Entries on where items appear
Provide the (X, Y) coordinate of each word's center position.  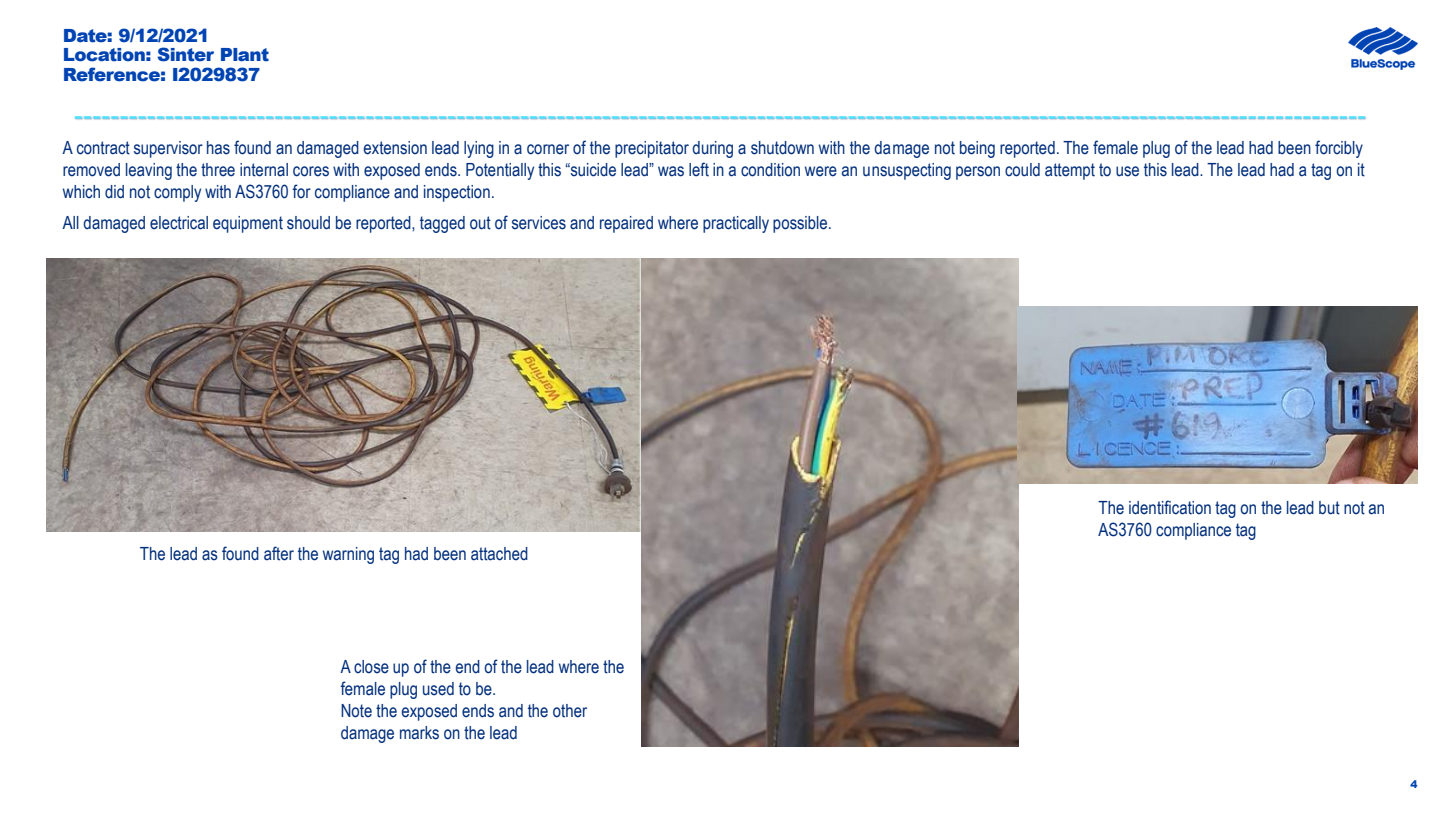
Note (356, 711)
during (712, 149)
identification (1170, 507)
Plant (245, 55)
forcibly (1339, 149)
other (570, 711)
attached (499, 554)
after (279, 553)
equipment (248, 224)
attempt (1070, 171)
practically (736, 224)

- [EXERCISE PROMPT] Express the lines of this listing as a numbered list, omitting blank lines and leaving out the pictures.

- [WORKED ANSWER]
1. Provide the (X, Y) coordinate of each word's center position.  
2. Note (356, 711)
3. during (712, 149)
4. identification (1170, 507)
5. Plant (245, 55)
6. forcibly (1339, 149)
7. other (570, 711)
8. attached (499, 554)
9. after (279, 553)
10. equipment (248, 224)
11. attempt (1070, 171)
12. practically (736, 224)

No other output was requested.